Search the records below for the string "agent", and report each line that contains it.

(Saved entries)
╔══

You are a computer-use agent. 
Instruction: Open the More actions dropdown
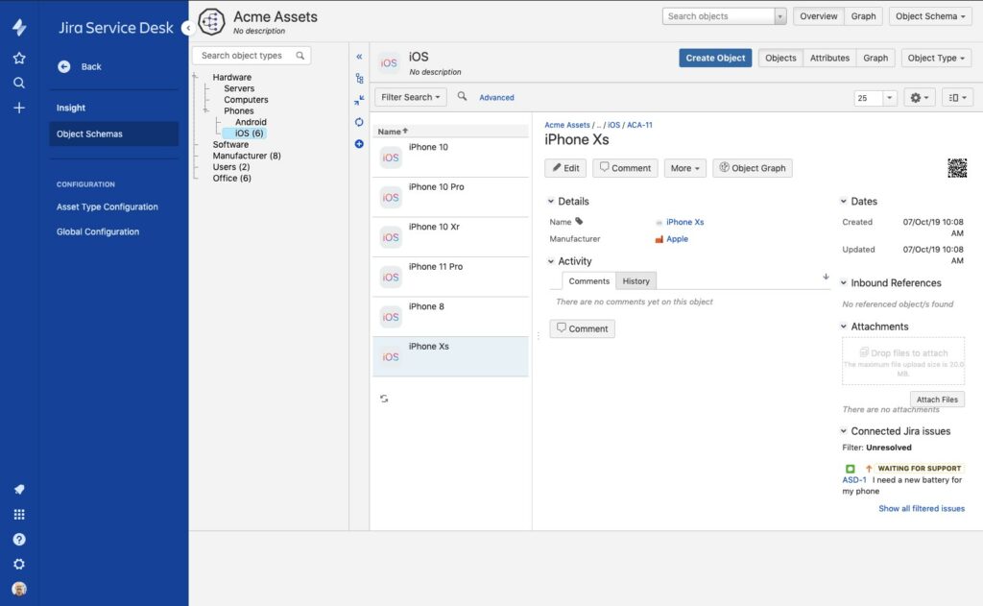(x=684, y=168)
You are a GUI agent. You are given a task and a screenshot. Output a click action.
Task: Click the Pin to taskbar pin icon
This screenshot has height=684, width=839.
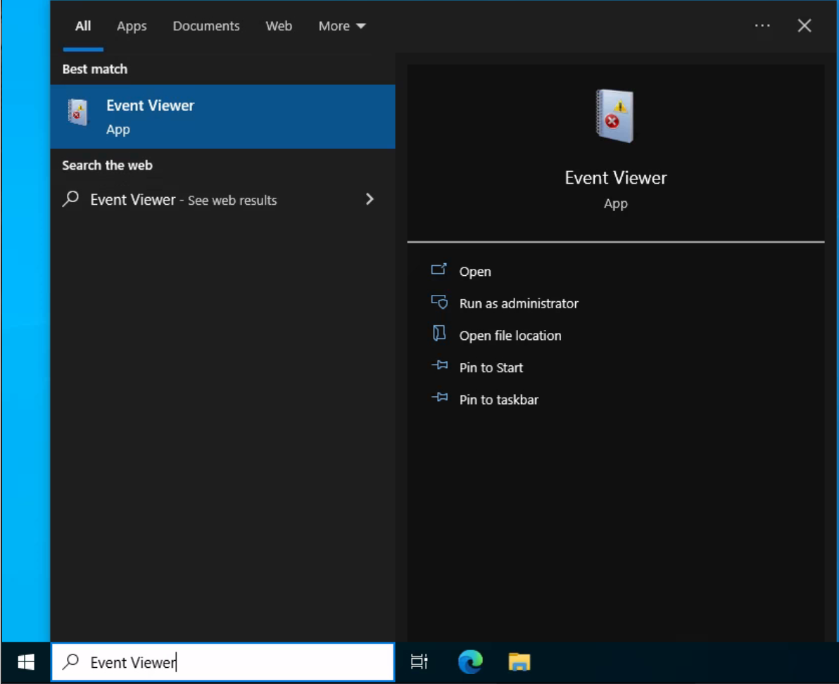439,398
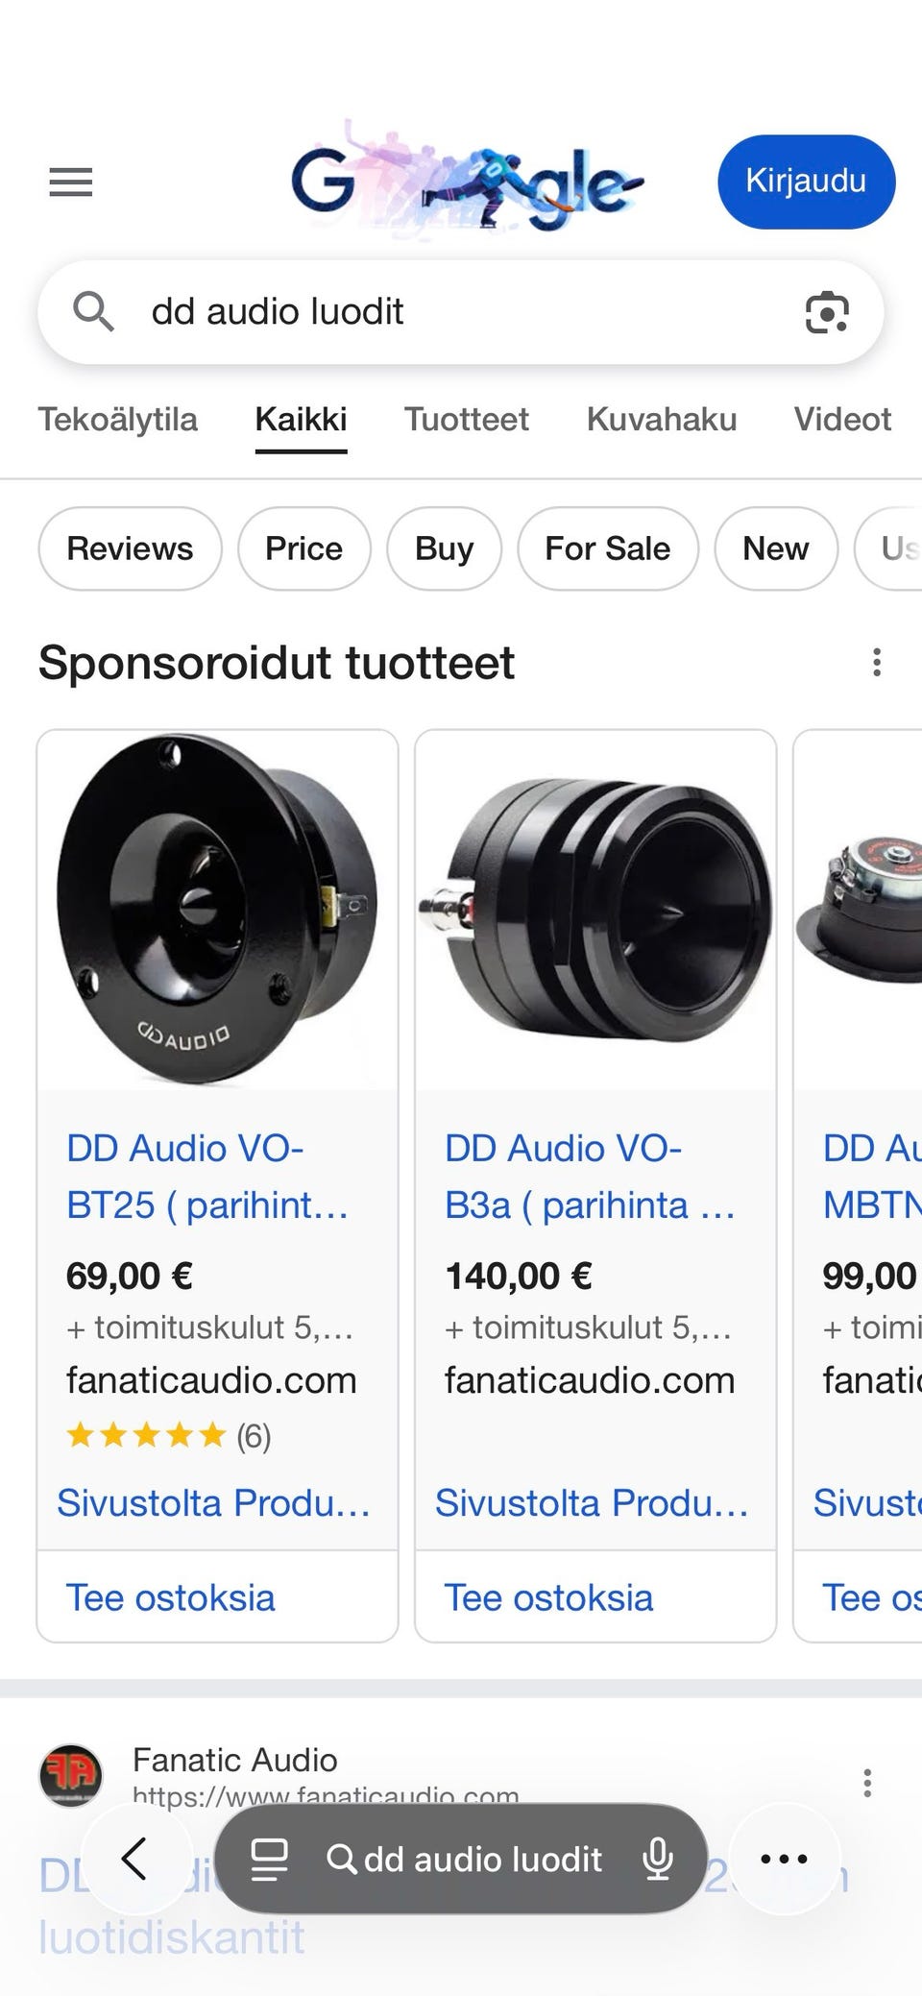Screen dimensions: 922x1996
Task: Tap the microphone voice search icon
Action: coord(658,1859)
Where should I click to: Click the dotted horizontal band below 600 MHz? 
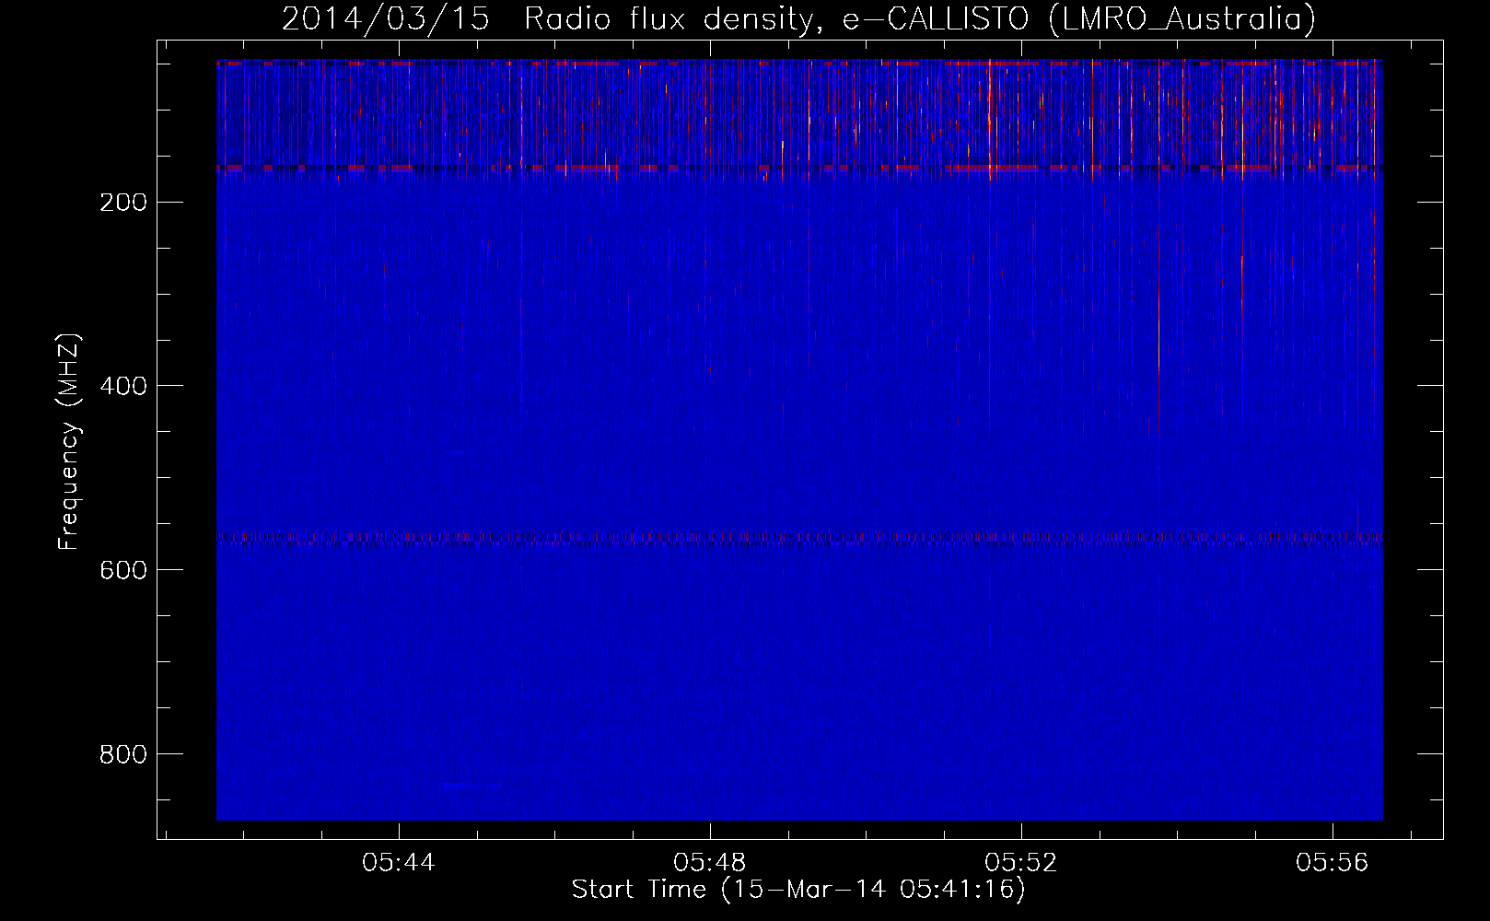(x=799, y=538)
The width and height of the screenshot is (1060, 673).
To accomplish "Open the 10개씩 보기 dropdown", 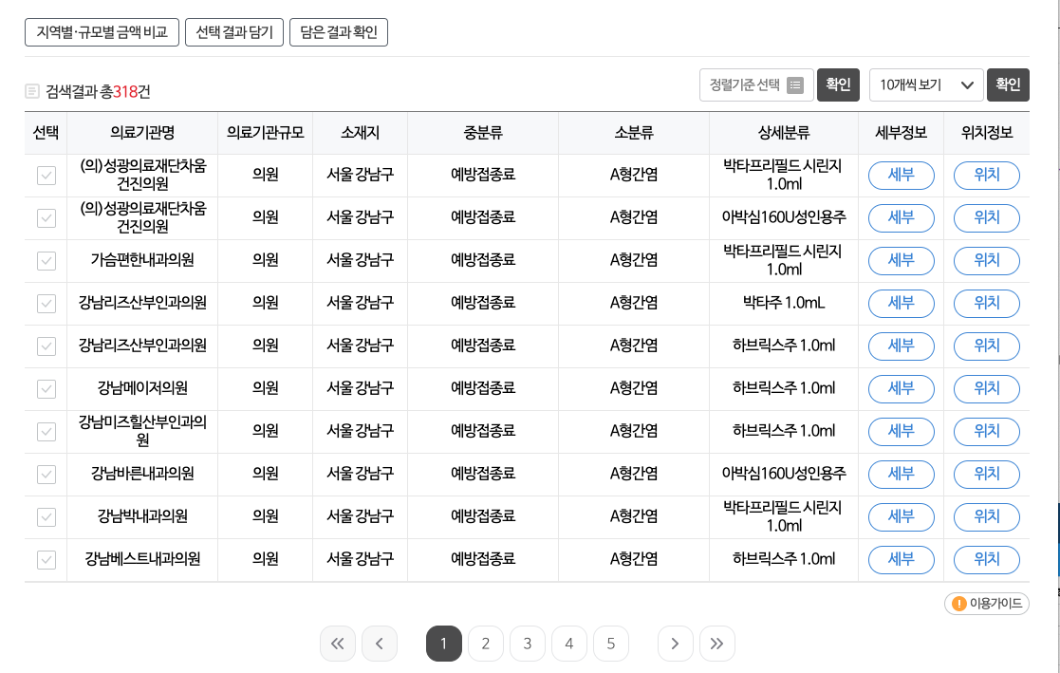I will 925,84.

╚══

**TASK RESULT**:
You are a computer-use agent. 
You are a GUI agent. You are given a task and a screenshot. Output a click action.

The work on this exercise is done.